## start Page text
In this week’s Dirty Dozen [CHART PACK] we look at signs suggesting oil is going to move lower in the short-term but much higher in the long-term. We then look at the ridiculous moves going on in the big tech names and compare them to past speculative bubbles before diving into a recent IB report exploring structural systematic pessimism, what it means, and what could be causing it. And finally, we end by checking out a lithium play with strong secular tailwinds, plus more…

Let’s dive in.

***click charts to enlarge***

  1. Last Wednesday, I shared this chart on the twitters and wrote “Brent oil time spread suggesting we may see a breakdown lower from its compressed range. A bounce in the $DXY would help fuel this move. Need a setup and breakout confirmation from the tape now.” The next day we got the setup and then Friday gave us the confirmation. Expect crude to move lower in the short-term. Longer-term, crude is setting up for a monster bull cycle. The Capital Cycle all but guarantees it.


  1. This chart from Citi’s Proprietary positioning/sentiment model shows the market is giving its best effort to imitate 99’ (h/t to @tihobrkan).


  1. This great chart from BCA Research shows just how silly the run in big tech stocks has gotten. It’s now at 99’-00’ Nasdaq 100 peak insanity levels. Jesse Stine talks about this craziness in his latest public letter which you can find here.
## end Page text
## start Material
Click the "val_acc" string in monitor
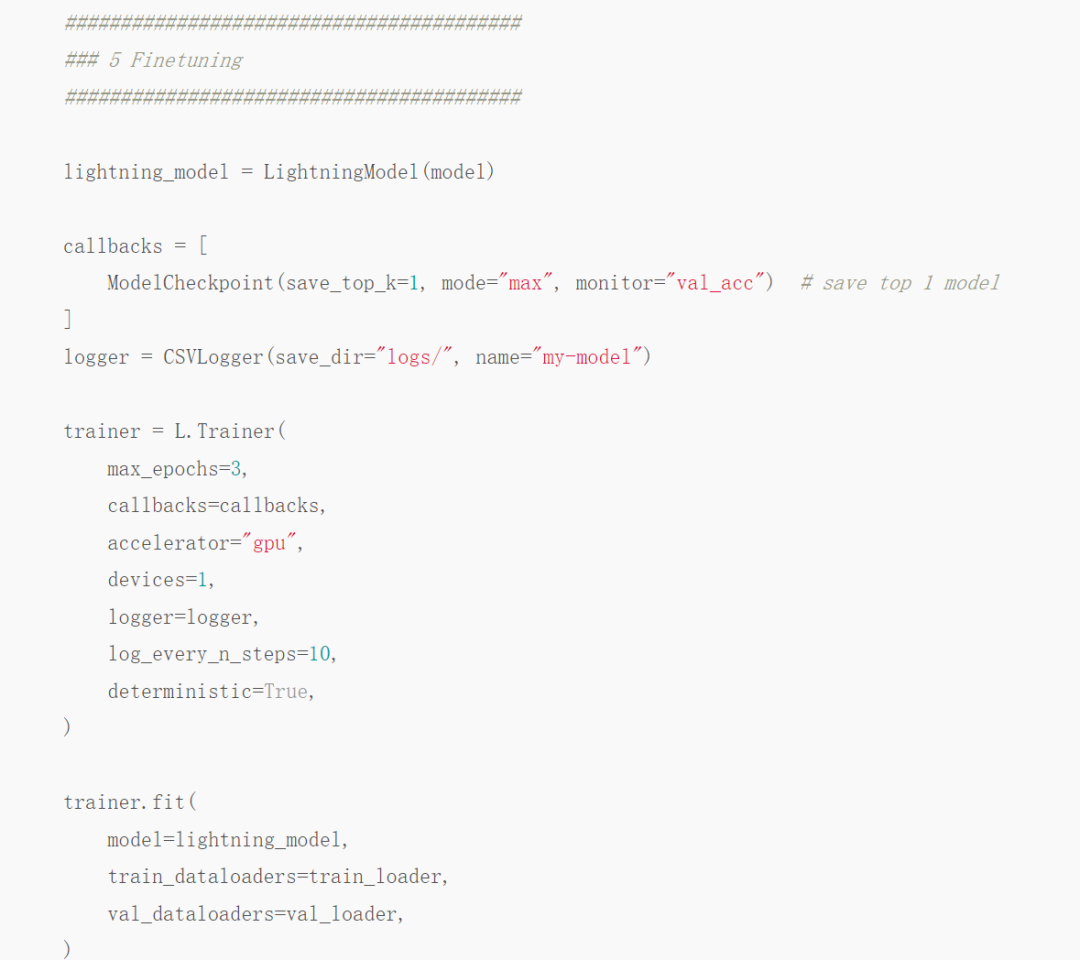715,283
## end Material
* Tasks and exercises
A: Quote the passage of the Dirty Dozen excerpt starting with "Let’s dive in." and going on through "(h/t to @tihobrkan).".
B: In the Dirty Dozen excerpt, which firm produced the chart showing the run in big tech stocks reaching 99'-00' Nasdaq 100 peak levels?
The listing is not required for this work.

* Responses to the tasks
A:
Let’s dive in.

***click charts to enlarge***

  1. Last Wednesday, I shared this chart on the twitters and wrote “Brent oil time spread suggesting we may see a breakdown lower from its compressed range. A bounce in the $DXY would help fuel this move. Need a setup and breakout confirmation from the tape now.” The next day we got the setup and then Friday gave us the confirmation. Expect crude to move lower in the short-term. Longer-term, crude is setting up for a monster bull cycle. The Capital Cycle all but guarantees it.


  1. This chart from Citi’s Proprietary positioning/sentiment model shows the market is giving its best effort to imitate 99’ (h/t to @tihobrkan).

B: BCA Research